* WHAT YOU SHOULD DO
Using the data below, output the first line and every line after it up to and including the line containing "View Menu (76, 38)", exactly as written and with nothing added.

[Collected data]
-------

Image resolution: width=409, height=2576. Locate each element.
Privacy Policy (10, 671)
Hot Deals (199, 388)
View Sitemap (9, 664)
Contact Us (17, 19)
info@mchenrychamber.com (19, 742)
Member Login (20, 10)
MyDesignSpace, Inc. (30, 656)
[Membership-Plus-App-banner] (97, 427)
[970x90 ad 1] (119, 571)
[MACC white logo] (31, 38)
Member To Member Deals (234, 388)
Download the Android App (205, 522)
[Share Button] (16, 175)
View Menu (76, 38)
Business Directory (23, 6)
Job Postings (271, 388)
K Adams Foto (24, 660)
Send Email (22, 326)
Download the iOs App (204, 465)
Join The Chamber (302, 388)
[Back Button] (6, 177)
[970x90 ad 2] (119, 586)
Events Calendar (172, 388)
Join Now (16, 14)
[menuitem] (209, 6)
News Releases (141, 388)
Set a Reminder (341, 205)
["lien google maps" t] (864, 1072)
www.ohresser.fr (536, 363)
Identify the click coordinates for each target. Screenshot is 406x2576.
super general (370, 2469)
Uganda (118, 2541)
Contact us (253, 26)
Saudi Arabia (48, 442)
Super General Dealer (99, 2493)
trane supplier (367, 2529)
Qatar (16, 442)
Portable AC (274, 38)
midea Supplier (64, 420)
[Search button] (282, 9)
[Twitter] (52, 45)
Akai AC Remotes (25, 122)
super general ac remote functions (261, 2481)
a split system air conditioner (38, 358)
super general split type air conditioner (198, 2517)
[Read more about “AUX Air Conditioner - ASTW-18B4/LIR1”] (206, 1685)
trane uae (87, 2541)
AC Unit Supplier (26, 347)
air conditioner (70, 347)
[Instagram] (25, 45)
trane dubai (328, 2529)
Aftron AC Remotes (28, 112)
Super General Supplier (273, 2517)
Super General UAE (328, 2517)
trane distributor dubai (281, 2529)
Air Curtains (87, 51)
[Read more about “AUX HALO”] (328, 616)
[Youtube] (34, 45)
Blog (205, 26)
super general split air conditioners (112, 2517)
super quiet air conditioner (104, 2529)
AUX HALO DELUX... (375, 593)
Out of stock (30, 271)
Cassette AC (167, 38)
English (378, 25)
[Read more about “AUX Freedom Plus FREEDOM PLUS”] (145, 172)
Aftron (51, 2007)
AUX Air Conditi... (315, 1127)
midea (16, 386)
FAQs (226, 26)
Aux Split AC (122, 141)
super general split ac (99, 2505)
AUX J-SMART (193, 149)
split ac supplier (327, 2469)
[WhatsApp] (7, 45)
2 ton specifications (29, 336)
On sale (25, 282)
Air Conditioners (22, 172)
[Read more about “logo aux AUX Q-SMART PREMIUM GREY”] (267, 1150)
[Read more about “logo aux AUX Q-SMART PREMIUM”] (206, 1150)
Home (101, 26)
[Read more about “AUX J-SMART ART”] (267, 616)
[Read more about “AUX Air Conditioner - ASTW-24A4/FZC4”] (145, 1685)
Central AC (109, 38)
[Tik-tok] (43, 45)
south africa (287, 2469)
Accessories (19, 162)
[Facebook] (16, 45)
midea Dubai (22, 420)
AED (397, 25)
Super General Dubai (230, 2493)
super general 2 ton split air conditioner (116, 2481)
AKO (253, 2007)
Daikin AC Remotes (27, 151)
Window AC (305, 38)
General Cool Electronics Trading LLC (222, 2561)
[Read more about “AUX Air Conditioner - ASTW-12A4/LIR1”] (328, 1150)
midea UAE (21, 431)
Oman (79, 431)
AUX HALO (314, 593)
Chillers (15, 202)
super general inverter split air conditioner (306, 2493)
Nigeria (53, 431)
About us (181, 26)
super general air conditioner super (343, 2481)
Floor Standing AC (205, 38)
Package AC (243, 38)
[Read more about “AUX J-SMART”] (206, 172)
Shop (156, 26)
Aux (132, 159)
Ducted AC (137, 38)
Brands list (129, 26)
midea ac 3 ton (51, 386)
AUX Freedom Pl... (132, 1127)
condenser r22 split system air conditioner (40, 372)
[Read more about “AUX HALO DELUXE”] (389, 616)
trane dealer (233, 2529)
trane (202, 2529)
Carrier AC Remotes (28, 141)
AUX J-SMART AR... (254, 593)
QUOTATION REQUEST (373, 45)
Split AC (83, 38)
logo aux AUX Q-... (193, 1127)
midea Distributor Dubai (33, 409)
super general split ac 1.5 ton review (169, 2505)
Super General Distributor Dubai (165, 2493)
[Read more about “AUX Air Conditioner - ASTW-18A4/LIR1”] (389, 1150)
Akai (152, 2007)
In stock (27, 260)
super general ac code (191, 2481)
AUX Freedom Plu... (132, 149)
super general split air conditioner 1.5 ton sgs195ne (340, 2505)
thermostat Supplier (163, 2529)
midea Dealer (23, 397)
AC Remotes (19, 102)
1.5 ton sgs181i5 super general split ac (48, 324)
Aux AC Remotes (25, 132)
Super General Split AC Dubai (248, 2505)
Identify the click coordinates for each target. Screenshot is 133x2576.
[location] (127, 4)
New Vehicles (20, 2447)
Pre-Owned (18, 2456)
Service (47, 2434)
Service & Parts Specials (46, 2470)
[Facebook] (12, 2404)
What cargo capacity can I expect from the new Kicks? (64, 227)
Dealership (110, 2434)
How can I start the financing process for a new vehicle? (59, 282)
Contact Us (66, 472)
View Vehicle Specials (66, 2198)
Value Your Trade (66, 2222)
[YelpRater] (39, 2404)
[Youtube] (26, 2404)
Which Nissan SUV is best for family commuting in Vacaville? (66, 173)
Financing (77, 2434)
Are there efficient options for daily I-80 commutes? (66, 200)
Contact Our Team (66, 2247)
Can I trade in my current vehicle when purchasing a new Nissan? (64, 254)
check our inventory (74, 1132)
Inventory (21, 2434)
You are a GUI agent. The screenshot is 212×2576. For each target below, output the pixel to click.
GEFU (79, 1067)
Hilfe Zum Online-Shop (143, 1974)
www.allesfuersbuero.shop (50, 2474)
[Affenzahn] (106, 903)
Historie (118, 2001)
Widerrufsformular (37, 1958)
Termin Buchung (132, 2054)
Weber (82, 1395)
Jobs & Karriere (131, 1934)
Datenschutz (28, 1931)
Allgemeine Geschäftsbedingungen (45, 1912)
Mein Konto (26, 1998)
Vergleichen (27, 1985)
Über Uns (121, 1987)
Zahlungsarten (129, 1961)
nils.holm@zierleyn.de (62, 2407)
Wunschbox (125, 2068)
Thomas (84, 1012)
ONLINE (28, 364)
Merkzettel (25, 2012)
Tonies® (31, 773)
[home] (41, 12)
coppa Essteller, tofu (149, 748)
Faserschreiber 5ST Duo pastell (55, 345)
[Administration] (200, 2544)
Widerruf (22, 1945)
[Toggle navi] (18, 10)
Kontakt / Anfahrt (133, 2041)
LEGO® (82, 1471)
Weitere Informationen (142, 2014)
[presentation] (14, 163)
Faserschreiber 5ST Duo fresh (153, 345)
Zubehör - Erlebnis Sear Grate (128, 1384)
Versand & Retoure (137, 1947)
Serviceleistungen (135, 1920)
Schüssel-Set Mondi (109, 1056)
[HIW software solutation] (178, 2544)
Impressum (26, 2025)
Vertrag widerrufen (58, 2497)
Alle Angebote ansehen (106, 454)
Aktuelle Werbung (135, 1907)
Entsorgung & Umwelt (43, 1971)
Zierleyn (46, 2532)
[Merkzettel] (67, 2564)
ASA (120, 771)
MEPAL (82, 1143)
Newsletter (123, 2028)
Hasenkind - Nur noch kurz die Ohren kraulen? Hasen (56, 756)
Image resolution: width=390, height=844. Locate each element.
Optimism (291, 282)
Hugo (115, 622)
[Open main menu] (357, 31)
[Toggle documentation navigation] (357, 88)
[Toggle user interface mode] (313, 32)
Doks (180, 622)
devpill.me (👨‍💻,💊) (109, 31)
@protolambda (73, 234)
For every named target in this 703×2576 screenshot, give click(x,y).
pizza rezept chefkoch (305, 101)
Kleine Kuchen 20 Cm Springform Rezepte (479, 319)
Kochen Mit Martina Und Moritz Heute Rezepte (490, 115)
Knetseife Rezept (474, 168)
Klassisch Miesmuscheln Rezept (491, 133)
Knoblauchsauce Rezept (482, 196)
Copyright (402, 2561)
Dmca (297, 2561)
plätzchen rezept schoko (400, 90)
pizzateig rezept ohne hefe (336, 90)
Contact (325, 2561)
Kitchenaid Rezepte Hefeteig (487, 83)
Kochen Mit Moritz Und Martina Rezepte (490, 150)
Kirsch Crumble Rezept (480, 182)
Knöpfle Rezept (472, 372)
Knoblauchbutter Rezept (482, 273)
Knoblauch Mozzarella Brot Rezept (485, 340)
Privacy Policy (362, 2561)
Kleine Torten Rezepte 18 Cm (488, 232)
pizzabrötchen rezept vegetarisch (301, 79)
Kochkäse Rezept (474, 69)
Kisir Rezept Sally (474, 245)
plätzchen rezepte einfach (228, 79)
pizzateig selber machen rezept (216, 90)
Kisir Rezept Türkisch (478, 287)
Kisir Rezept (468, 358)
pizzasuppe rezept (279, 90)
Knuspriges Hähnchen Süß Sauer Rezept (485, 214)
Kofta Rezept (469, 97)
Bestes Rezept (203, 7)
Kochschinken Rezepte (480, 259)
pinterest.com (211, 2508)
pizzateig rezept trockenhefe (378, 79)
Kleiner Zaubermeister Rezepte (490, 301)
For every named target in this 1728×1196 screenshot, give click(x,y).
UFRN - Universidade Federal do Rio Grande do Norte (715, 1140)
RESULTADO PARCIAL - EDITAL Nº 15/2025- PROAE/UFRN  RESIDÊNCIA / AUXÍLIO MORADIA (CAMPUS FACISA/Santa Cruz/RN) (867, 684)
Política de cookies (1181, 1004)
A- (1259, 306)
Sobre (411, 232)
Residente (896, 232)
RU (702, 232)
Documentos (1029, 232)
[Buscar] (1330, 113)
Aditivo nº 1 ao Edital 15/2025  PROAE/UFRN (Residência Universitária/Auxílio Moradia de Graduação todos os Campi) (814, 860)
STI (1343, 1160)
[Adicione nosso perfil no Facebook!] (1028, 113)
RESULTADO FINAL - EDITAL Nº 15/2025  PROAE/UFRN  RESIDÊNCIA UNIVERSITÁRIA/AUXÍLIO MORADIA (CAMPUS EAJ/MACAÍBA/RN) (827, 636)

-------

* ANSWER SECTION
Image resolution: width=409, height=2576. Locate each element.
Privacy Policy (10, 671)
Hot Deals (199, 388)
View Sitemap (9, 664)
Contact Us (17, 19)
info@mchenrychamber.com (19, 742)
Member Login (20, 10)
MyDesignSpace, Inc. (30, 656)
[Membership-Plus-App-banner] (97, 427)
[970x90 ad 1] (119, 571)
[MACC white logo] (31, 38)
Member To Member Deals (234, 388)
Download the Android App (205, 522)
[Share Button] (16, 175)
View Menu (76, 38)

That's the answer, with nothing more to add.